------ TEXT SHOWN ------

A review of the evidence by researchers at the University of Limerick’s Department of Physical Education and Sport Sciences found that both approaches can boost your metabolism and weight loss. It comes down to which you prefer.
“Pre-exercise feeding bolsters prolonged aerobic performance,” said Dr Brian Carson, a lecturer in exercise physiology and lead author of the Limerick review. But they also found evidence of “beneficial metabolic adaptations that fasted exercise may induce” which may also help you lose weight.
The verdict? Decide what works for you and stick at it.
Do drink a cup of blackcoffee before a workout
Used carefully, coffee — or specifically the caffeine it contains — can provide a boost to your weight loss workouts. In one of his recent papers, Germaine concluded that “caffeine alone would likely suffice as an ergogenic aid during high-intensity running” or other exercise as long as you had eaten something prior to working out.
Research by one of Europe’s leading caffeine experts, Neil Clarke, an associate professor in the school of life sciences at Coventry University, suggests that caffeine “can increase your resting metabolic rate”, which means it helps you burn more calories at rest.
“It also stimulates the nervous system, which increases circulating levels of adrenaline,” he says. “That can cause fat tissues to break down fats and release them into your blood. If this happens and you are exercising and not over-eating, it will help you to lose fat.
A study published last year demonstrated that caffeine intake might promote weight, BMI and body fat reduction.”
Most studies show you need about a dessert spoon of coffee granules dissolved in water 60 minutes before exercise to help boost your workout and weight loss.
Work a bit harder
High-intensity exercise has been shown in numerous studies to curb appetite rather than increase it.
The latest study to report this effect was published in the Journal of Diabetes and Metabolic Disorders in June (2019). For 12 weeks, 80 subjects with type 2 diabetes, half of whom were obese, took part in a treadmill-based interval training session in which they were told to warm up for 5 minutes, then sprint for 60 seconds followed by a 60-second jog.

They repeated this six times in the first week, increasing to 12 times by the end of the trial and always finished with a three minute cool down. Each session lasted 20-24 minutes but was hard work with subjects pushing themselves to 85-95% of their maximum heart rate. Results showed that the HIIT decreased the activity of so-called hunger hormones, such as ghrelin, suppressing appetite.
The effects were more pronounced in the people who were overweight. Others have shown that people are inclined to eat as much as 20% fewer calories after high intensity exercise than they do after a moderate gym workout.

------ RECORD EXTRACTS ------

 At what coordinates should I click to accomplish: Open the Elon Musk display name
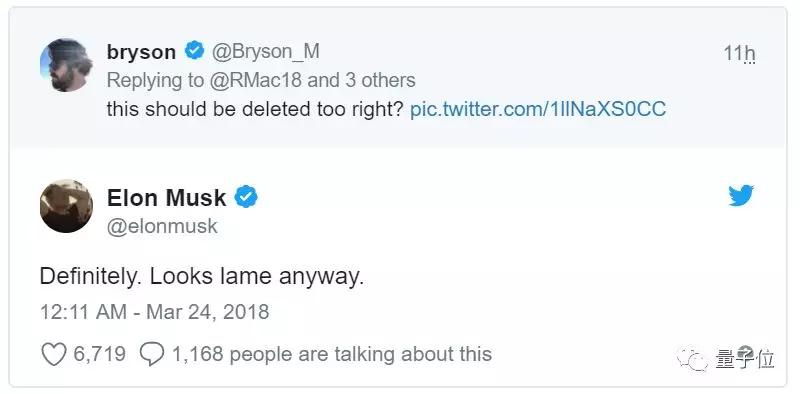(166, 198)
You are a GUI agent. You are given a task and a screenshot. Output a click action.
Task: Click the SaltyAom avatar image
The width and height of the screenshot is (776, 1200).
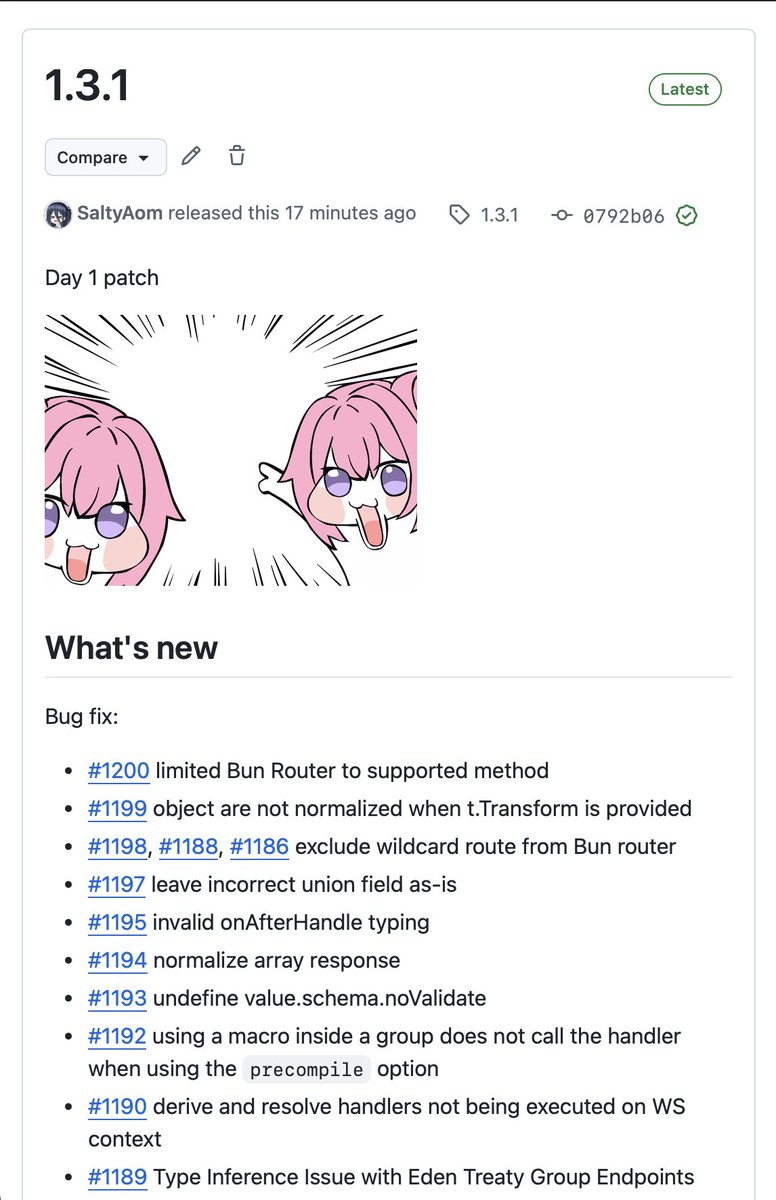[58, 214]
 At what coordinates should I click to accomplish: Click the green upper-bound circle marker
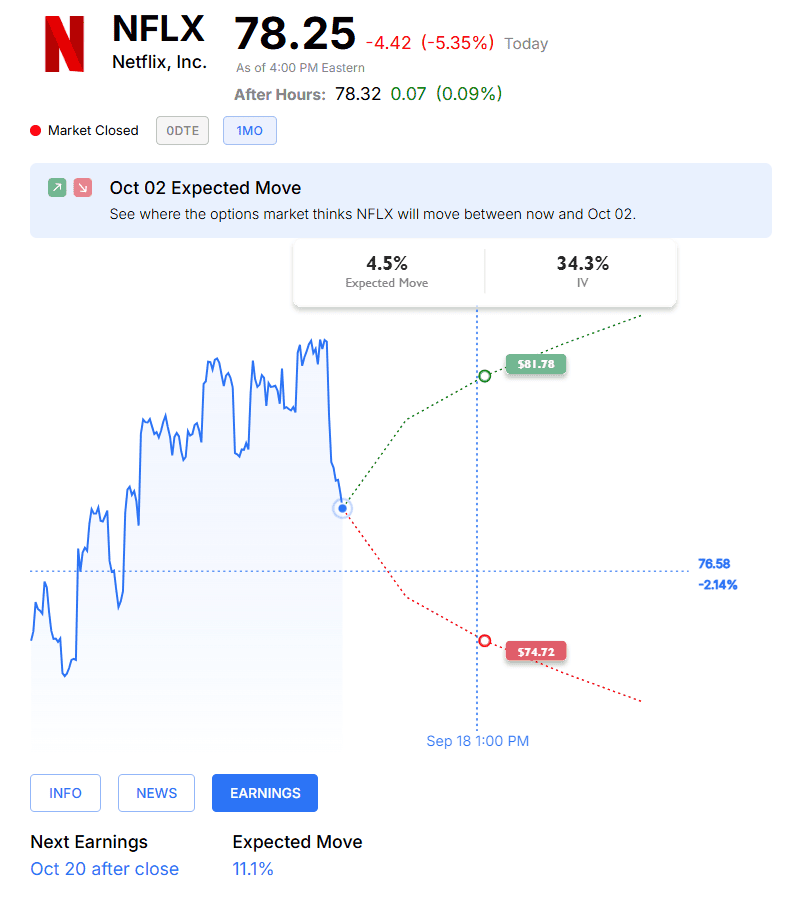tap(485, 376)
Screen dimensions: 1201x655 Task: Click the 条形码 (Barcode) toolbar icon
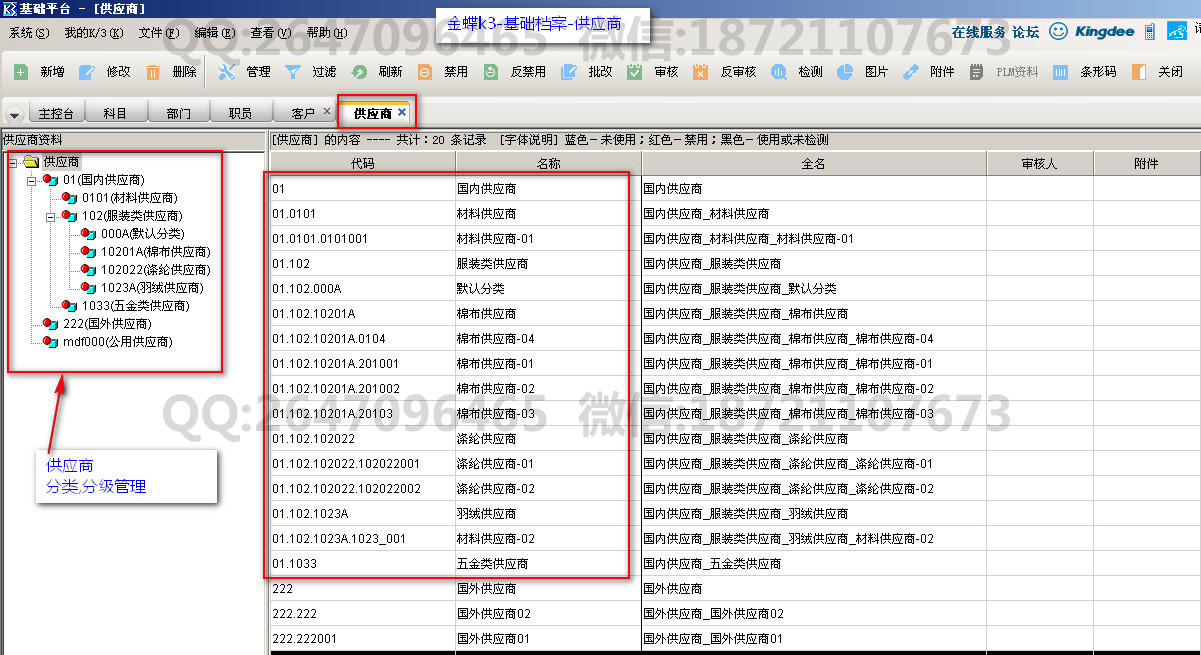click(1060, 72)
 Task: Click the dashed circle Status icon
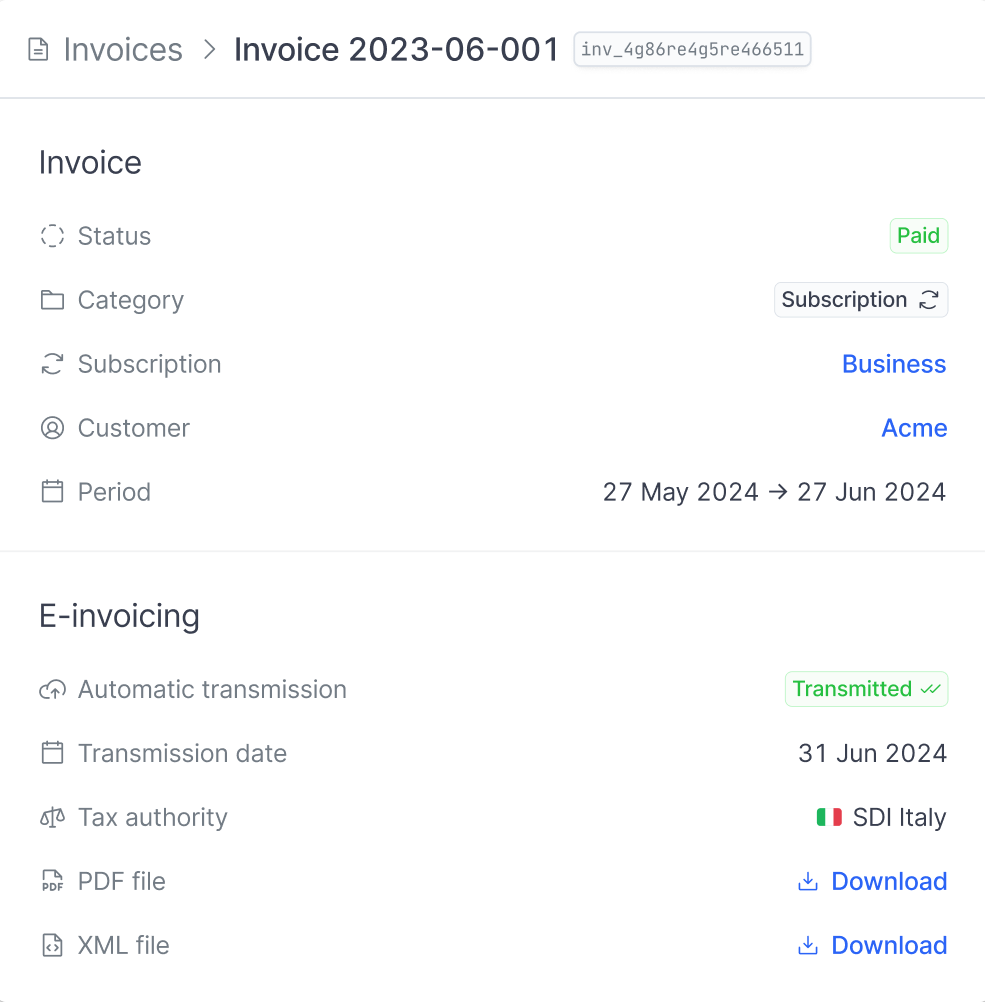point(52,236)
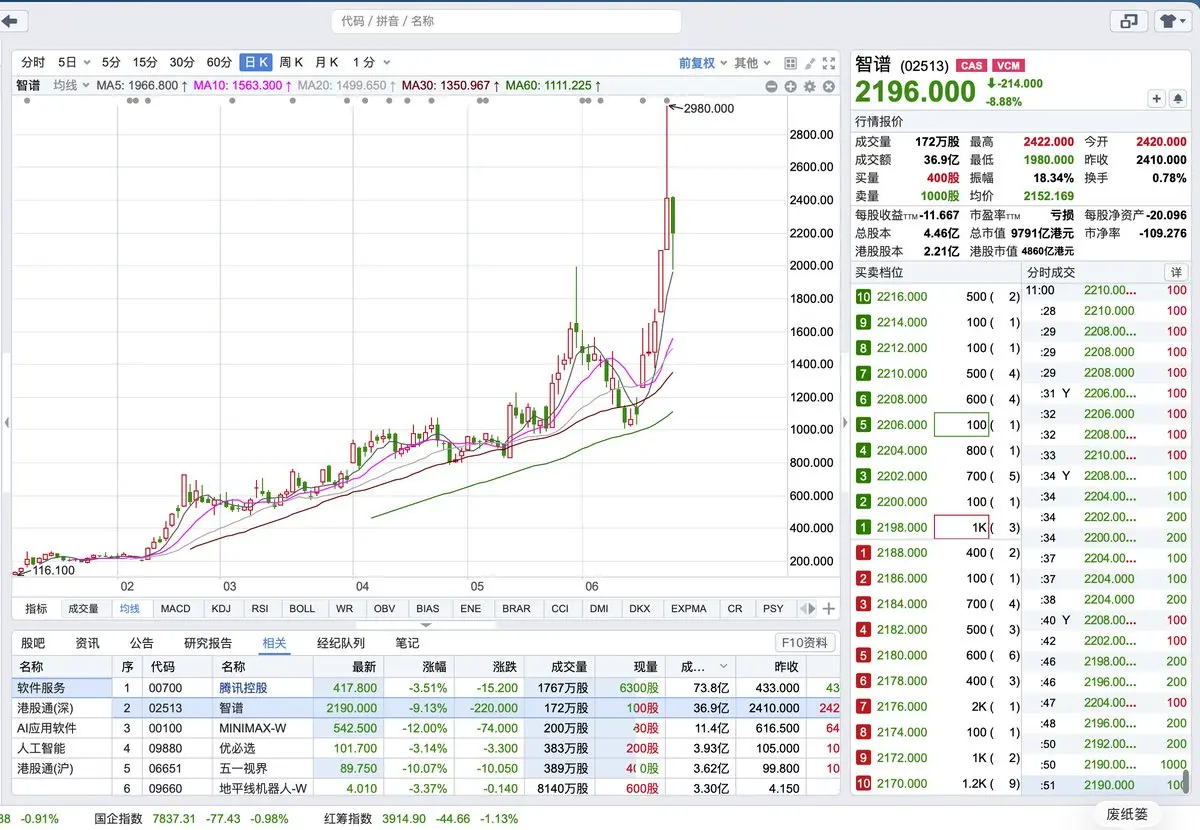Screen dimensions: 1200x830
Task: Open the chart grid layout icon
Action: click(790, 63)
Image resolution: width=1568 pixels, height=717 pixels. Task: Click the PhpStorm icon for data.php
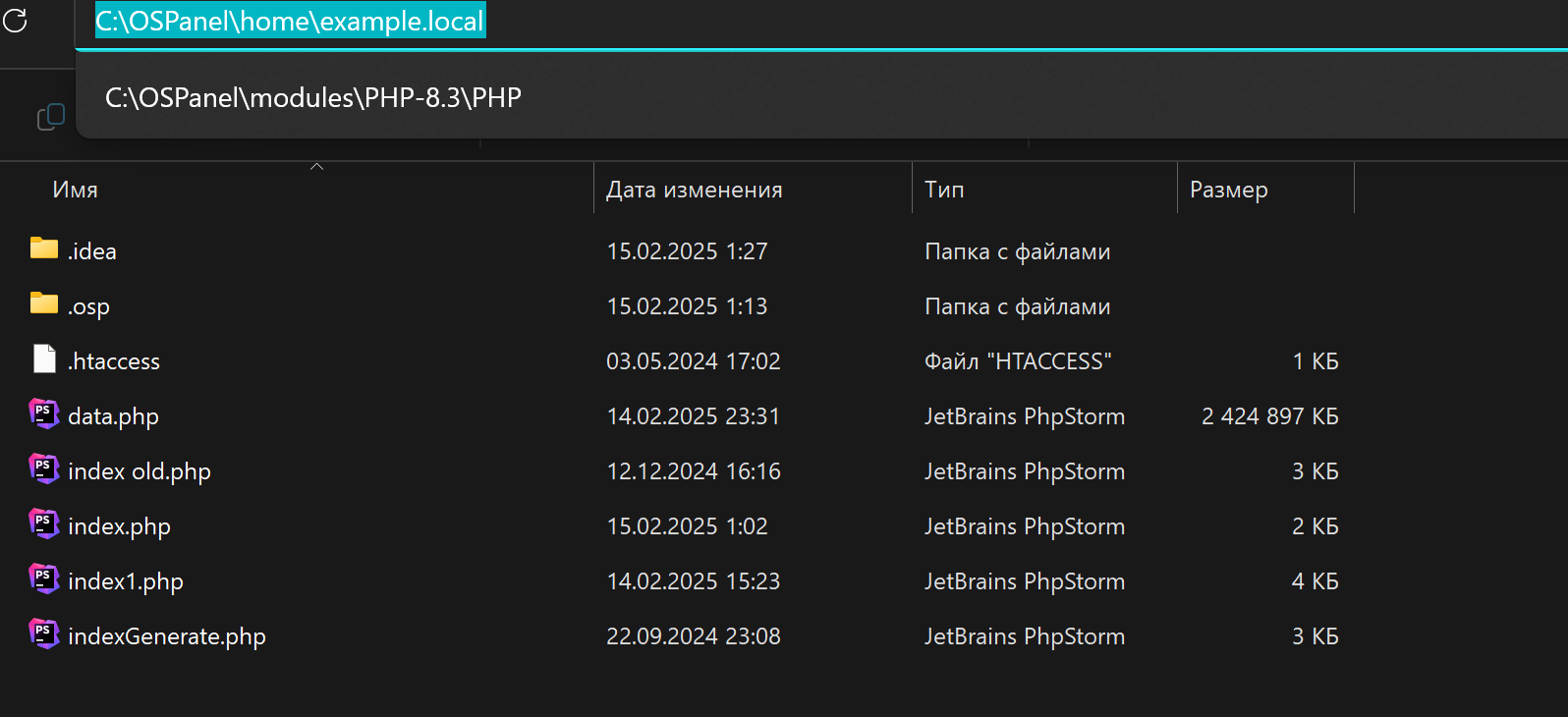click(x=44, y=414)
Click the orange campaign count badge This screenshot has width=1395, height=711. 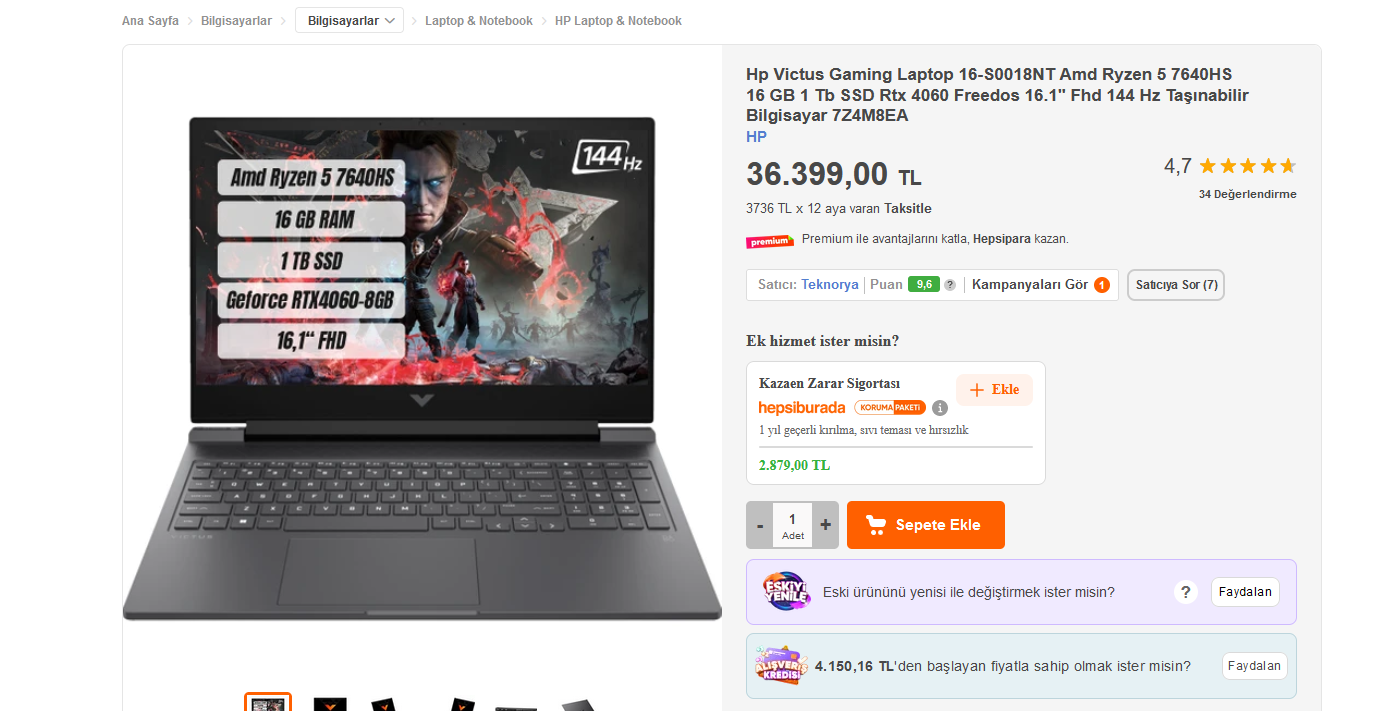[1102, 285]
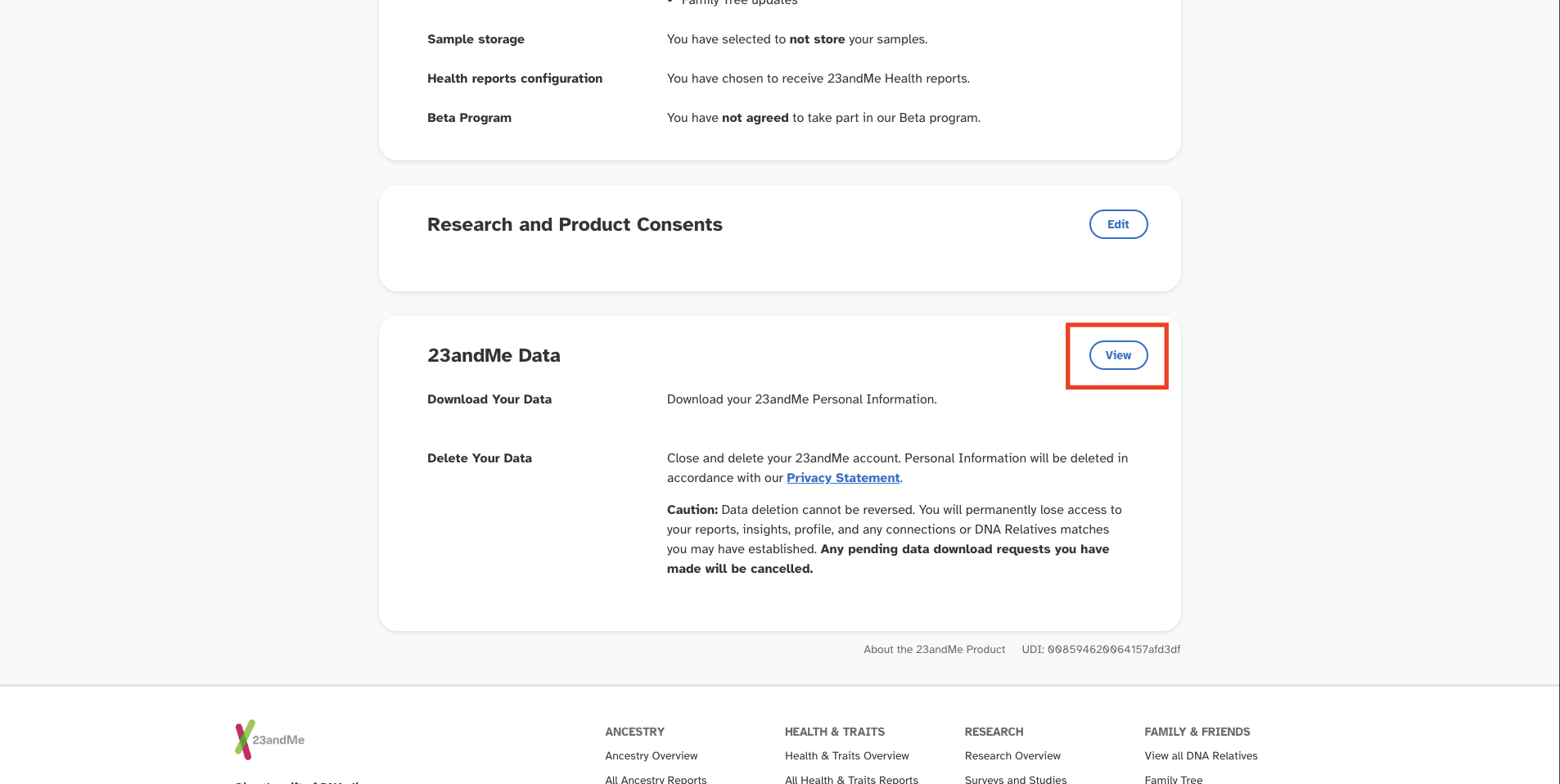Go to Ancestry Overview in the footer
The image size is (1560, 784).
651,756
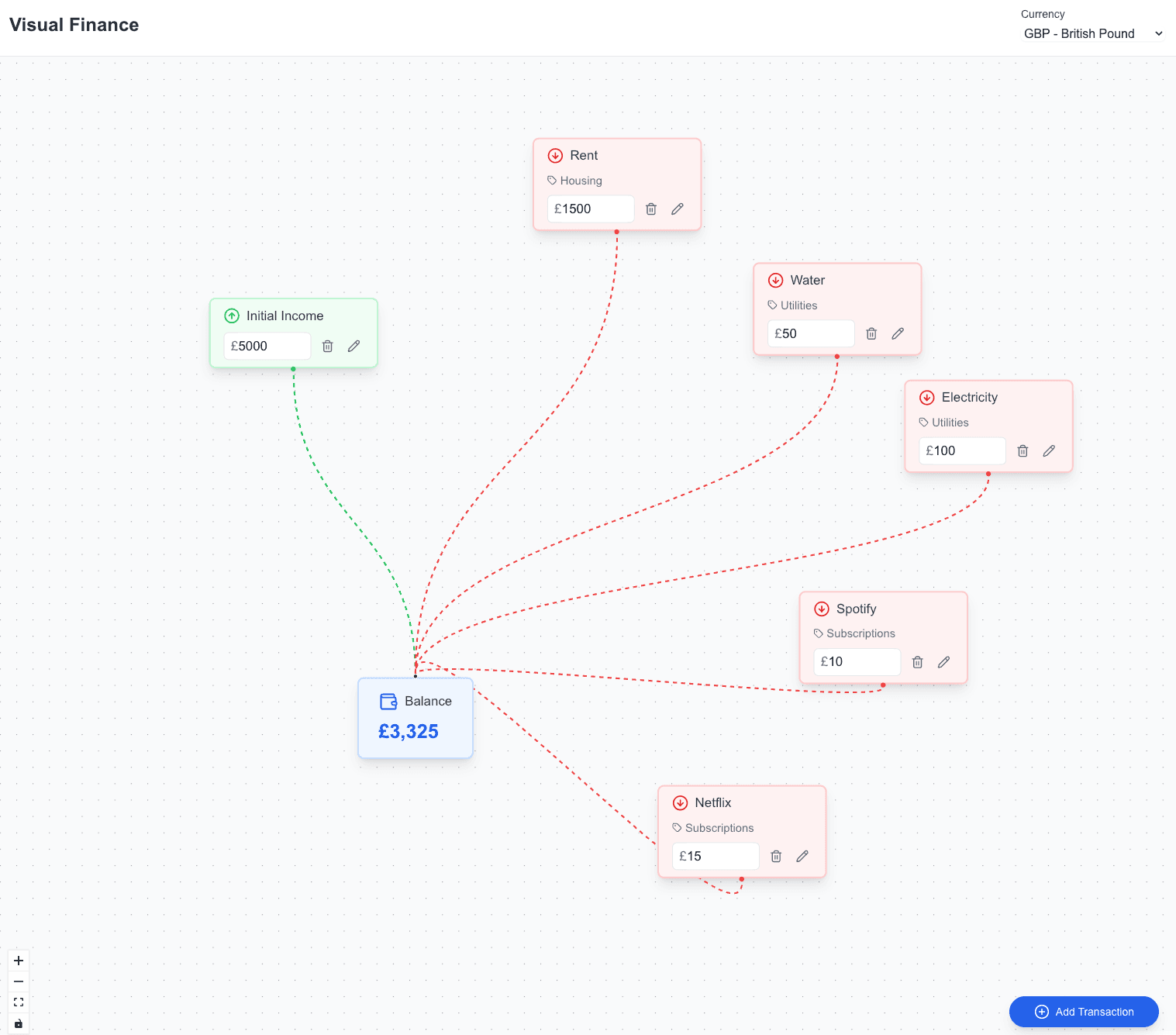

------

LIST OF TASKS:
**1)** List every person the weight-loss exercise text names.
**2)** Please repeat everything from "Work a bit harder" down to "ghrelin, suppressing appetite." in the weight-loss exercise text, substituting "bicycle" for "treadmill".

YOUR RESPONSES:
**1)** Dr Brian Carson, Germaine, Neil Clarke

**2)**
Work a bit harder
High-intensity exercise has been shown in numerous studies to curb appetite rather than increase it.
The latest study to report this effect was published in the Journal of Diabetes and Metabolic Disorders in June (2019). For 12 weeks, 80 subjects with type 2 diabetes, half of whom were obese, took part in a bicycle-based interval training session in which they were told to warm up for 5 minutes, then sprint for 60 seconds followed by a 60-second jog.

They repeated this six times in the first week, increasing to 12 times by the end of the trial and always finished with a three minute cool down. Each session lasted 20-24 minutes but was hard work with subjects pushing themselves to 85-95% of their maximum heart rate. Results showed that the HIIT decreased the activity of so-called hunger hormones, such as ghrelin, suppressing appetite.